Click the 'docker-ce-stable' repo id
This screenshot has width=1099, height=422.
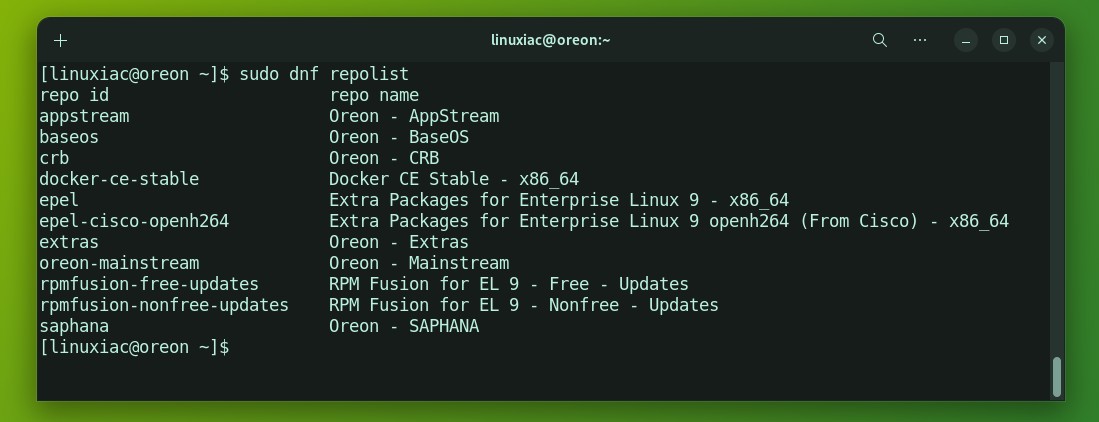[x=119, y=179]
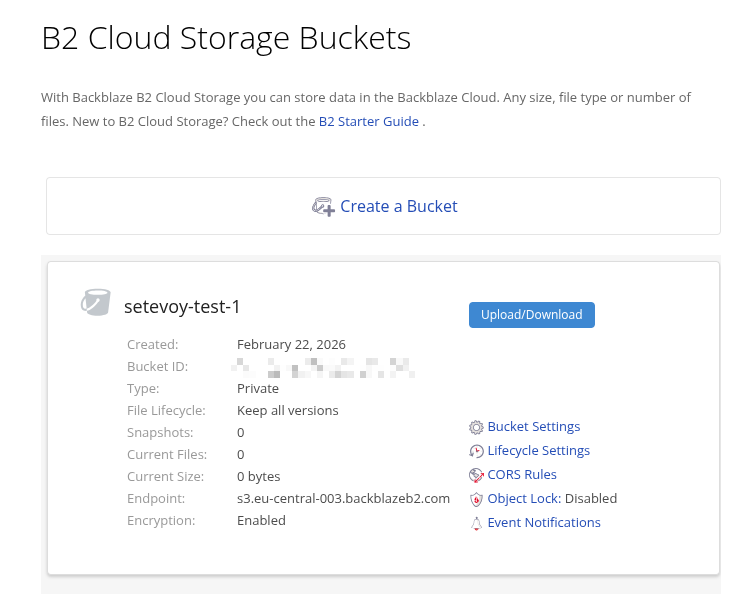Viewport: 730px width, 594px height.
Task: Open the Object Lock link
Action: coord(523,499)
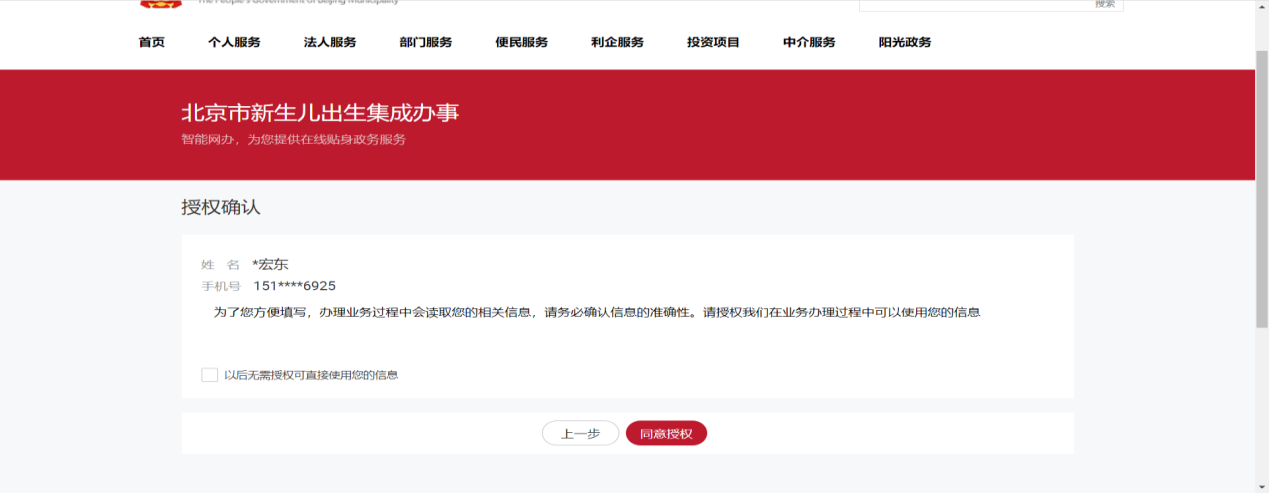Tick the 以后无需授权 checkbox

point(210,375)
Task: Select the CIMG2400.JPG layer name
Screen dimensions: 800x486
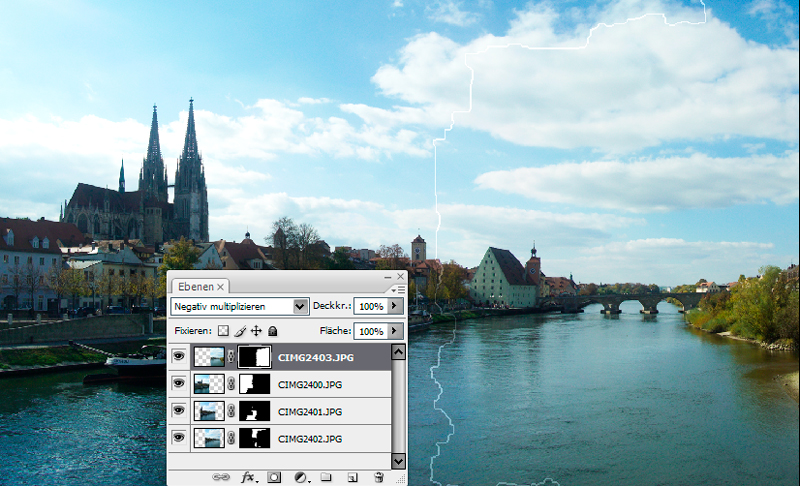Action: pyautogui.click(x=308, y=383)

^^^^^^^^^^^^^^^^

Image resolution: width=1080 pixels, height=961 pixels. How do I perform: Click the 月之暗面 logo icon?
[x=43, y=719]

^^^^^^^^^^^^^^^^

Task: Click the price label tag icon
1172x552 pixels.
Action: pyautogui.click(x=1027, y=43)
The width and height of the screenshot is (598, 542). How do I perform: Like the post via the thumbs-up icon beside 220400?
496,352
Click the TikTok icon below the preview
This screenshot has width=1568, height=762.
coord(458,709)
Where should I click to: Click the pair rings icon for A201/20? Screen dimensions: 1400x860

^^^^^^^^^^^^^^^^

PROBLEM DESCRIPTION:
What do the lines above say from the one containing "Task: Click the price label tag icon" down to the one containing "Where should I"? Return them exactly, both end lines included, and only them.

FINISHED EXERCISE:
Task: Click the price label tag icon
1172x552 pixels.
Action: pyautogui.click(x=1027, y=43)
The width and height of the screenshot is (598, 542). How do I perform: Like the post via the thumbs-up icon beside 220400?
496,352
Click the TikTok icon below the preview
This screenshot has width=1568, height=762.
coord(458,709)
Where should I click to: Click the pair rings icon for A201/20? Screen dimensions: 1400x860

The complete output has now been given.